United KingdomUnited Kingdom  Schumann, Das Paradies und die Peri:  Scottish Chamber Orchestra, Edinburgh Festival Chorus and soloists Sir Roger Norrington (conductor). Usher Hall, 12. 8.2011 (SRT)

Susan Gritton (soprano)
Maximilian Schmitt (tenor)
Lydia Teuscher (soprano)
Marie-Claude Chappuis (mezzo)
Benjamin Hulett (tenor)
Florian Boesch (baritone)
Scottish Chamber Orchestra
Edinburgh Festival Chorus
Sir Roger Norrington (conductor)

The focus of this year’s Edinburgh International Festival is Asia, and it kicked off on Friday evening with what may well have been one of Schumann’s most popular works in his lifetime. Despite the efforts of such persuasive advocates as Gardiner and Harnoncourt, Das Paradies und die Peri is still a neglected work today and it’s not too hard to see why. It’s based on a pretty dreadful early 19th century poem by Irishman Thomas Moore, whose lines often sound like doggerel (“Oh! Am I not happy? I am, I am!”) and its subject matter is high on the slushy mid-Romantic sentimentalism that we often find cloying today. The Peri is the descendant of a fallen angel who will only be admitted into paradise if she can produce the thing that is most dear to heaven. A warrior’s blood and the sigh of a dying maiden won’t do the trick; it takes the tear of a repentant sinner. The Asian link is obvious – the Peri comes from Persian mythology and much of the work is set in Syria or India – but it comes with some fairly absurd Orientalism thrown in, not least in the baritone’s rose-tinted (literally!) description of the orient in Part Three.

Happily, the music goes a long way to redeeming what might otherwise have been left well off the radar of 21st Century listeners. The score moves at a good pace and contains some fantastic splashes of colour, such as in the battle scene of Part One or the Nile Spirits of Part Two. Furthermore, Schumann’s instrumentation skills are at their peak, assigning each scene and episode a very distinctive colour that helps to keep things varied, though the comical ophicleide/tuba that accompanies the sinner and his “dark tales of many a ruthless deed” pushes the boundary of taste fairly close to the ridiculous. There are wonderful moments, though, and the lullaby that ends the second part is one of the best Schumann discoveries I’ve made in a long time.

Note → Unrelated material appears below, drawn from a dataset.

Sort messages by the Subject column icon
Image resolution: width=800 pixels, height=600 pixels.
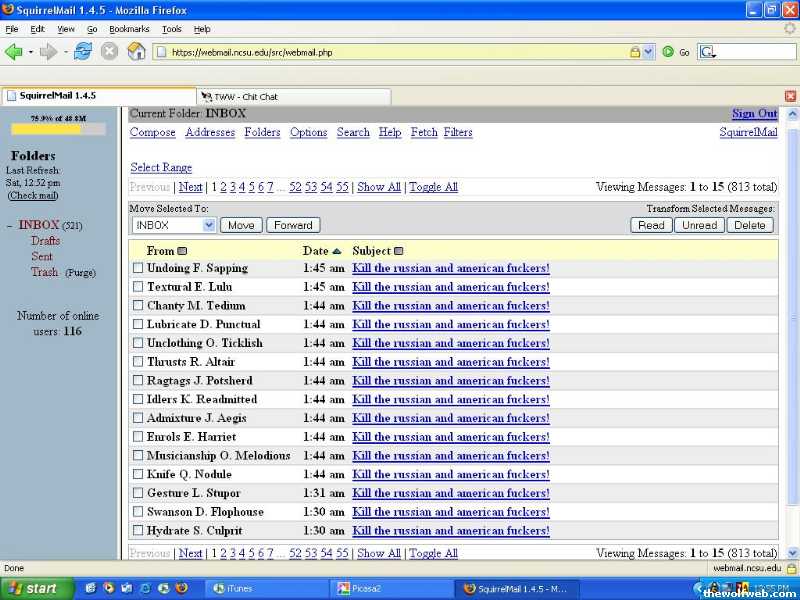click(x=399, y=251)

As befitted the occasion, the Festival had assembled a top-notch cast of singers to do justice to the work. Susan Gritton was a vulnerable, sensitive Peri who managed to hold the centre stage, even if she was a little pressed at the top. Marie-Claude Chappuis’ rich fulsome mezzo doubled as an extremely characterful angel, while the rest of the vocal quartet sang with a good sense of ensemble. The outstanding singer for me was the bright, golden tenor of Maximilian Schmitt, whose honeyed tone meant that the passages of narrative were a joy rather than a chore, though he came dangerously close to being upstaged by the rich, fruity baritone of Florian Boesch, as invigorating as the tyrant as he was as the penitent. The Edinburgh Festival Chorus sang with conviction, demonstrating their much improved technical expertise in the contrapuntal writing Schumann scatters through the score and always enunciating with enviable clarity.

The Scottish Chamber Orchestra played brilliantly, though the string tone was emaciated and pale under the hair-shirted direction of Roger Norrington whose vibrato-less austerity threatened at times to lapse into self-parody. Quieter passages, such as the very opening of the work, felt drained of all their colour, though the winds and brass were on excellent form and did a good job of restoring some much needed life to the orchestral sound.

The Edinburgh International Festival runs until 4th September in a range of venues across the city. A selection of performances will be reviewed in these pages.